## Data for this exercise
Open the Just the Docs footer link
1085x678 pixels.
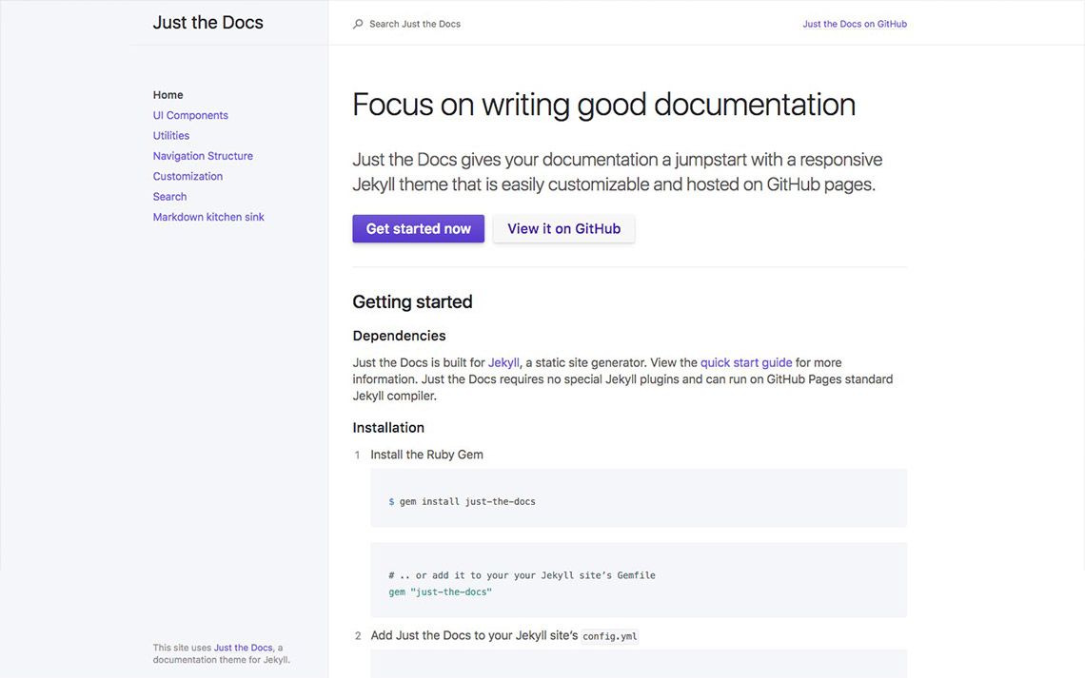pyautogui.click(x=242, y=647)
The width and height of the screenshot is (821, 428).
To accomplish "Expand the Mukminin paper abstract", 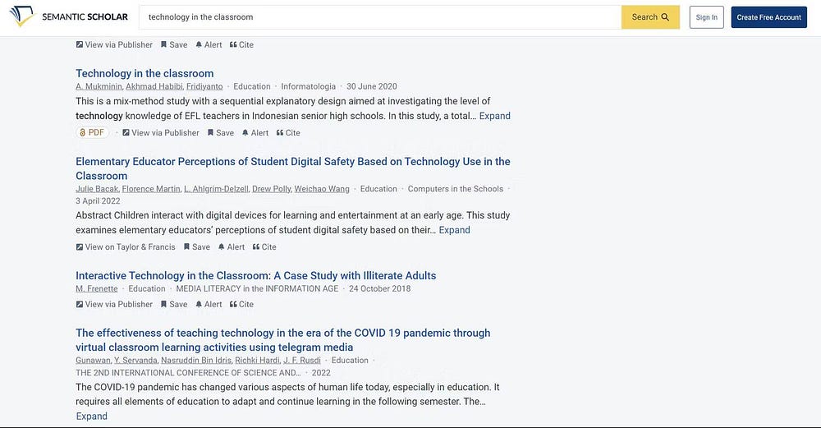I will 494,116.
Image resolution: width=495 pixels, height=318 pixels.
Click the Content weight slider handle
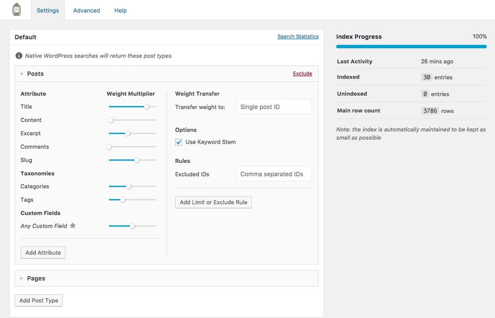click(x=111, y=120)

...

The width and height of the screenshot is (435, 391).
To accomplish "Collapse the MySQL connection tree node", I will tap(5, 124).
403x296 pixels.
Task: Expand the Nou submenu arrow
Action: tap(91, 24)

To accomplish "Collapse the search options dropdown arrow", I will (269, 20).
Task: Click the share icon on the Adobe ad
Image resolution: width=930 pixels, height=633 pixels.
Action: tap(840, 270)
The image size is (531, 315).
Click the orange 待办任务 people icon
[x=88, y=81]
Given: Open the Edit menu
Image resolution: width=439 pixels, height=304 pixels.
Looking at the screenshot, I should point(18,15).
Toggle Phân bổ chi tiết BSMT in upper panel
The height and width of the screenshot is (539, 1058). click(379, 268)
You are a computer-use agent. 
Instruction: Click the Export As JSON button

--

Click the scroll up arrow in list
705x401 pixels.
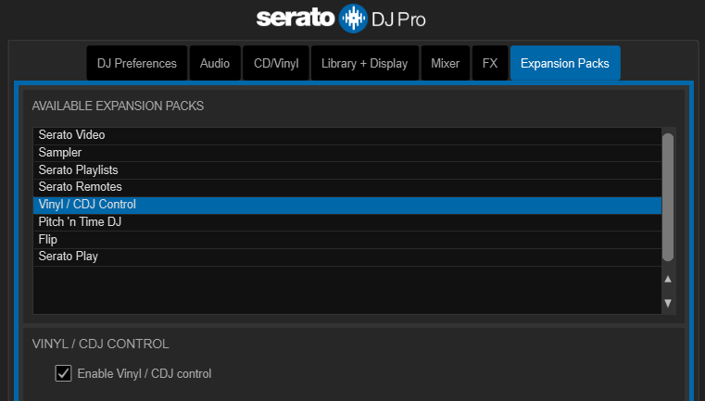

## Exercise
Only the lines above starting with the one with "The image size is (531, 315)." and going through the one with "Instruction: Click the Export As JSON button" are to be copied, word for word and with both ends kept.

## Response area
The image size is (531, 315).
Click the orange 待办任务 people icon
[x=88, y=81]
Given: Open the Edit menu
Image resolution: width=439 pixels, height=304 pixels.
Looking at the screenshot, I should point(18,15).
Toggle Phân bổ chi tiết BSMT in upper panel
The height and width of the screenshot is (539, 1058). click(379, 268)
You are a computer-use agent. 
Instruction: Click the Export As JSON button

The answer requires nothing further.